Marks the record of the last git fetch for each branch. The format of each line is as follows:

text
{Commit SHA-1} [not-for-merge] branch '{branch name}' of {remote repository URL}

Example:

text
3b3a827b86d264f9c81bc77ef6e0e3df5e302ae8 not-for-merge branch 'main' of http://127.0.0.1/wing/Project

[not-for-merge]: Indicates that this node is not currently merged into the current branch. git pull is actually git fetch + git merge; if a merge behavior is triggered, this tag will not be included.

A Brief Discussion on Branches

From the Git structure described above, it is clear that branches and tags are simply objects pointing to specific commits. A tag points to a fixed commit object, while a branch updates with every commit. The branch graph starts from the commit object the branch points to, traces back to the previous commit object recorded, and eventually produces the complete commit history structure.
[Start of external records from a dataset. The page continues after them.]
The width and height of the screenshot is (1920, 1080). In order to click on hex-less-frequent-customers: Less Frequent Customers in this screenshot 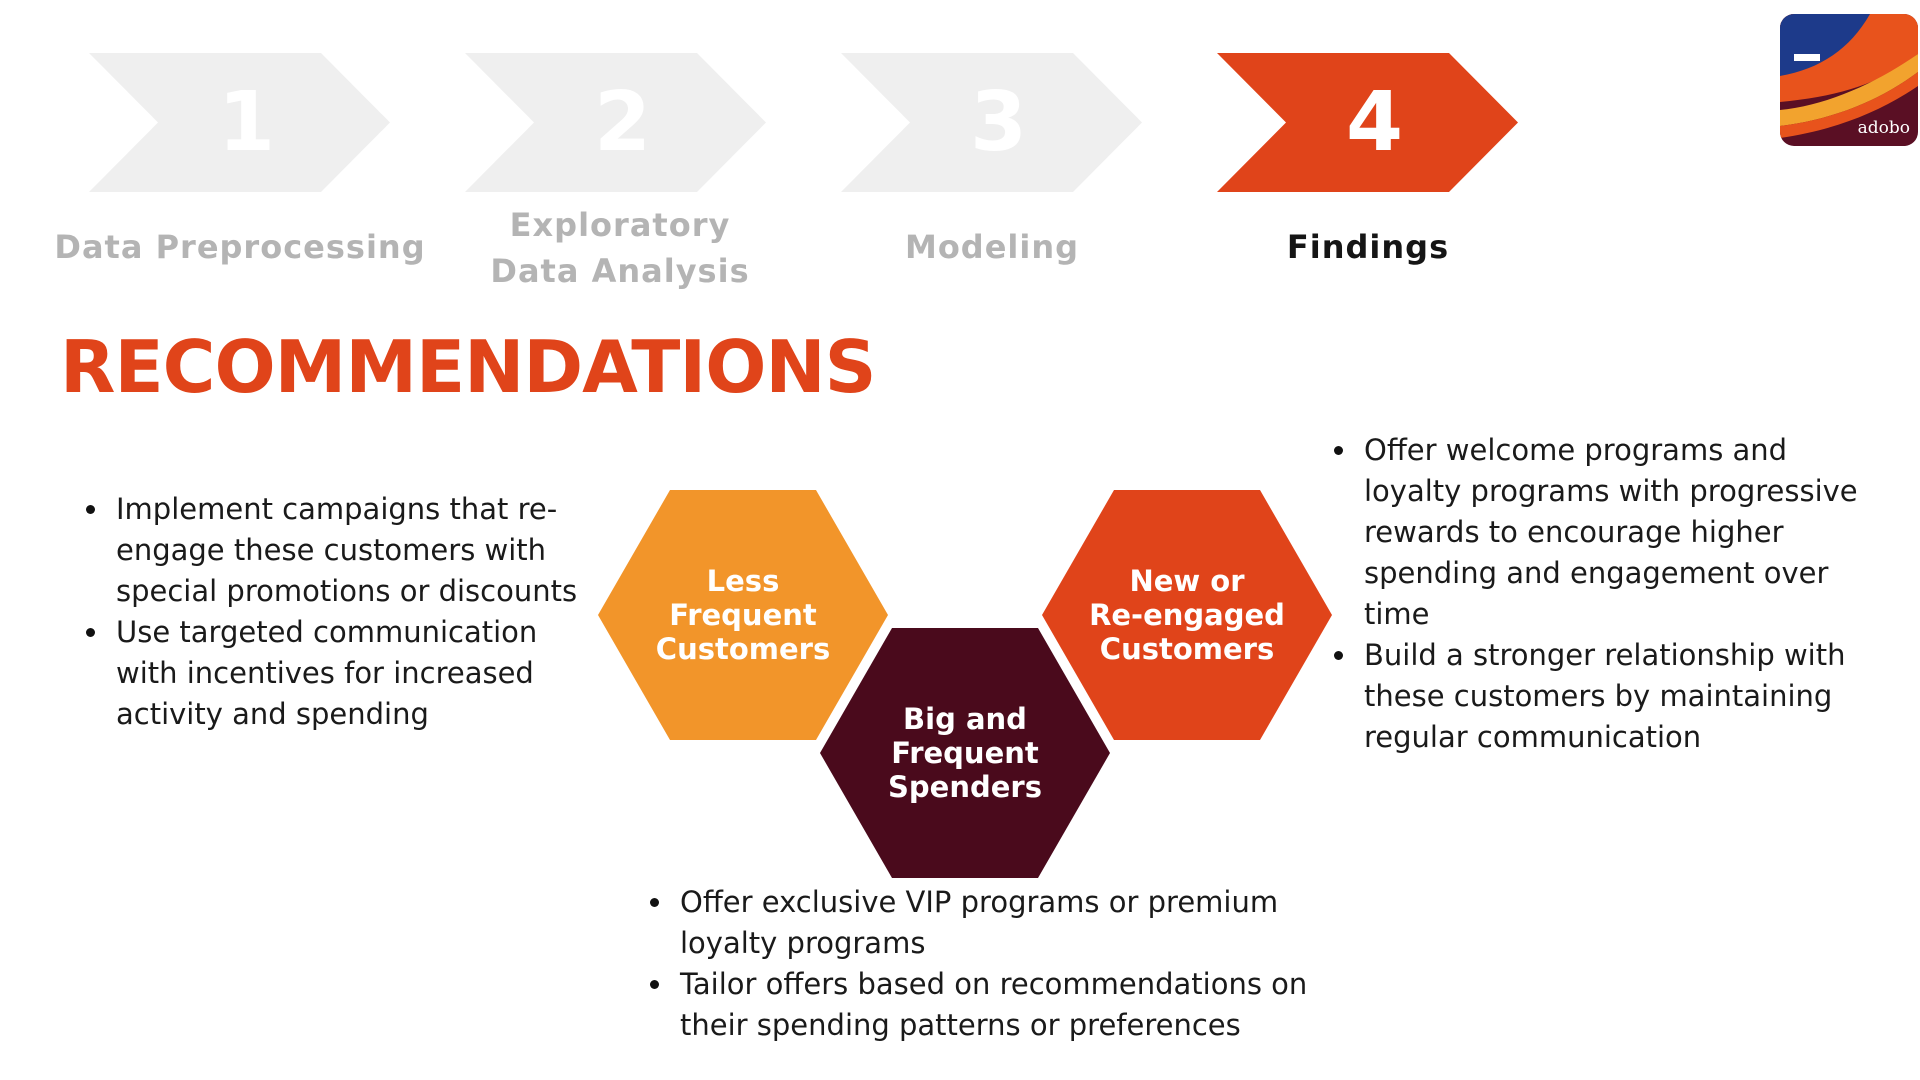, I will do `click(743, 615)`.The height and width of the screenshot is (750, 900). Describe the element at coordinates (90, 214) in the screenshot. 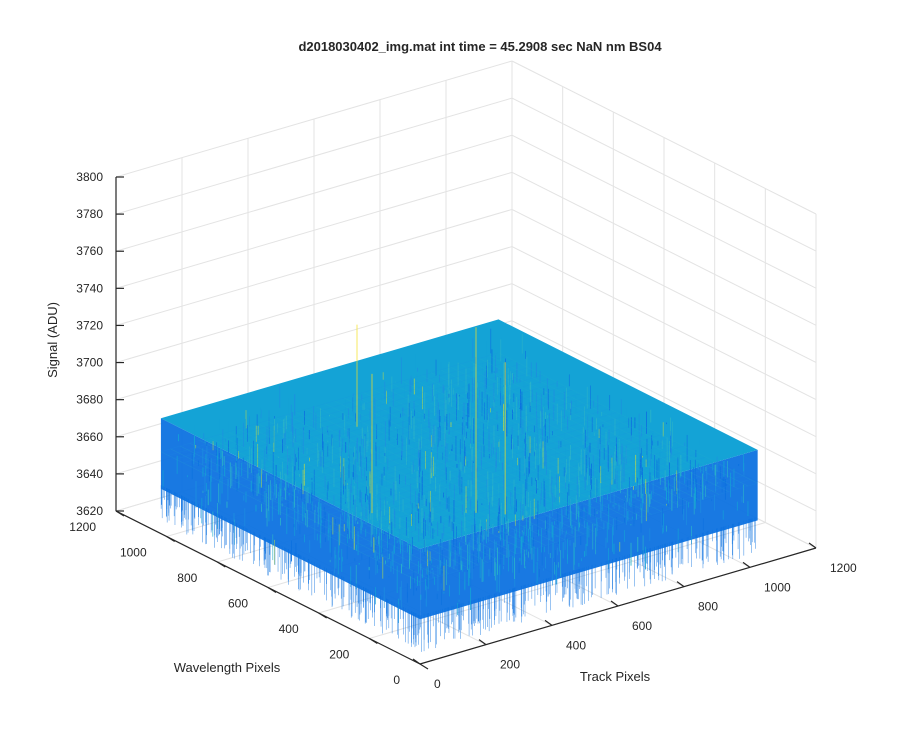

I see `z-tick-label: 3780` at that location.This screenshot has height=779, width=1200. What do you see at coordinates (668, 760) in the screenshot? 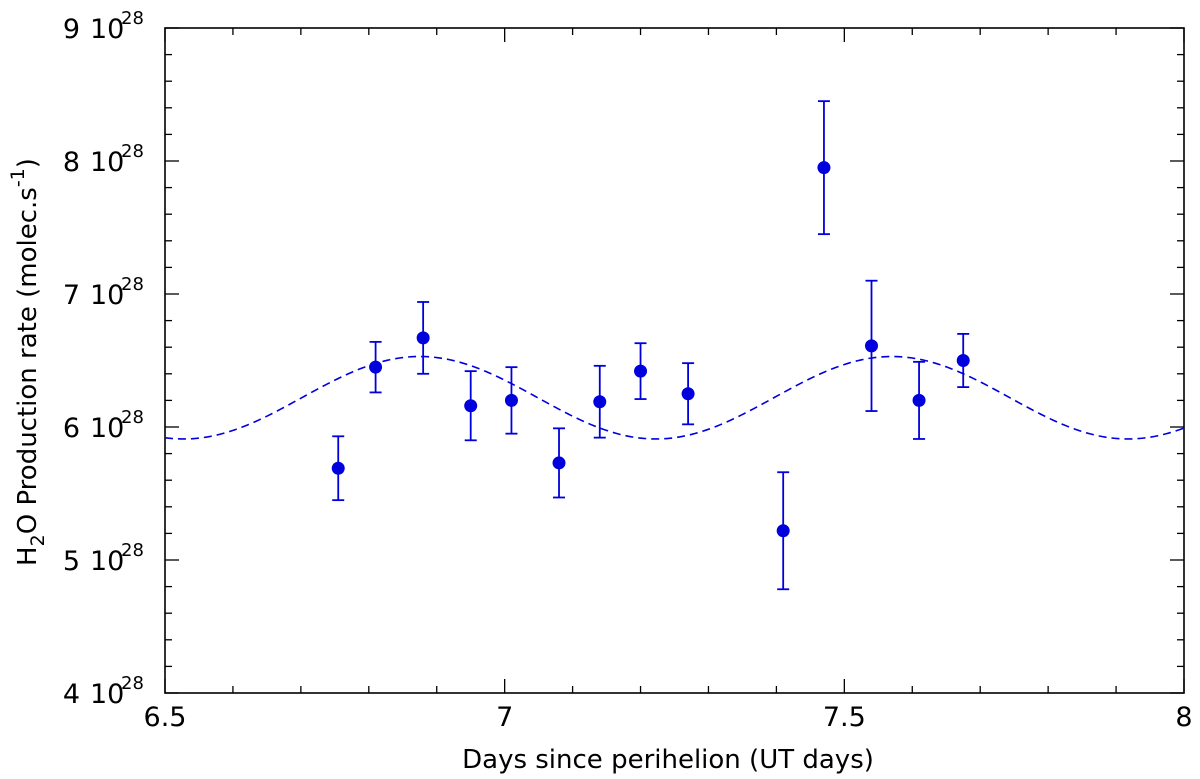
I see `x-axis-title: Days since perihelion (UT days)` at bounding box center [668, 760].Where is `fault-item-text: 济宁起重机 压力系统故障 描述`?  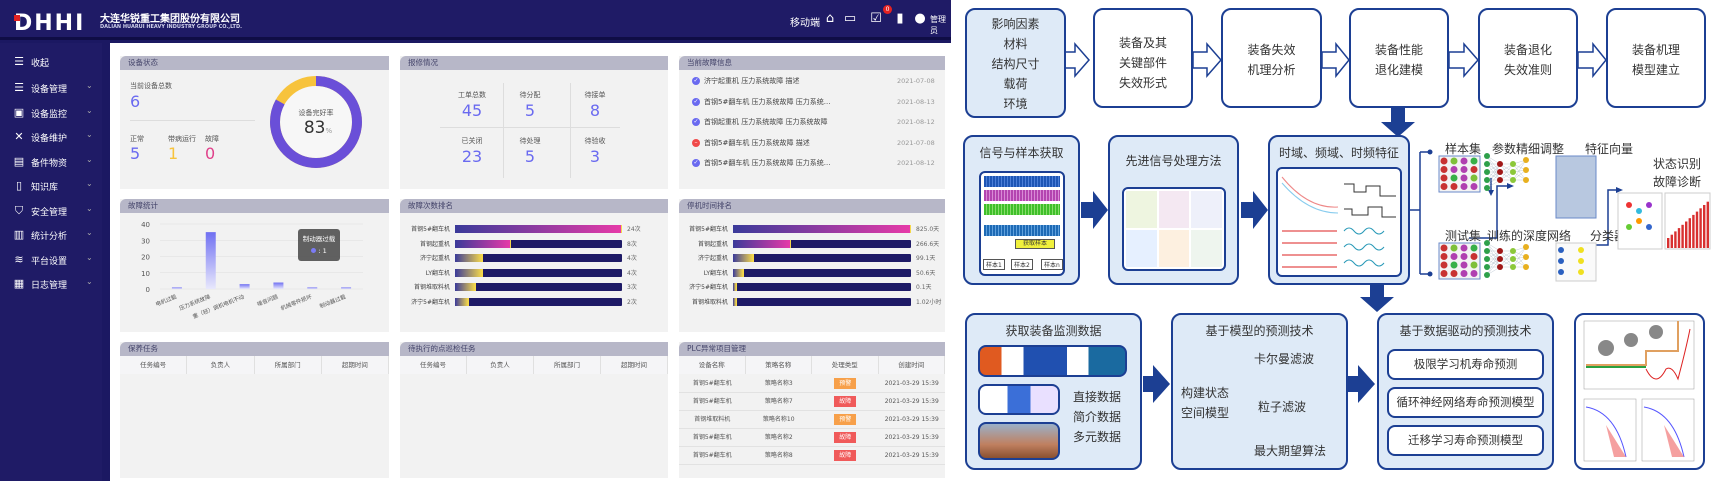
fault-item-text: 济宁起重机 压力系统故障 描述 is located at coordinates (752, 81).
The above was just to review the content from the Git course I took with Po-Ge a few years ago; what follows is the main part where I start rambling.

From the perspective of fantasy novels, the branch graph is like a known timeline, branches represent the current nodes, and tags are fixed historical coordinates. After each commit, if you use git reset or git rebase, the nodes before restoration are still stored in the "objects" folder. The commit nodes in the branch graph are the determined past, while the nodes before git reset are the possible futures. HEAD represents the current location in space-time. To travel through time, you can only see historical coordinates (tags) and known timelines (branch graphs); everything else must be queried using git reflog.

Change History

  • 2024-07-31 Initial version created.
  • 2024-09-20 Removed descriptions regarding version control for ".gitconfig" in the root directory, as it does not take effect.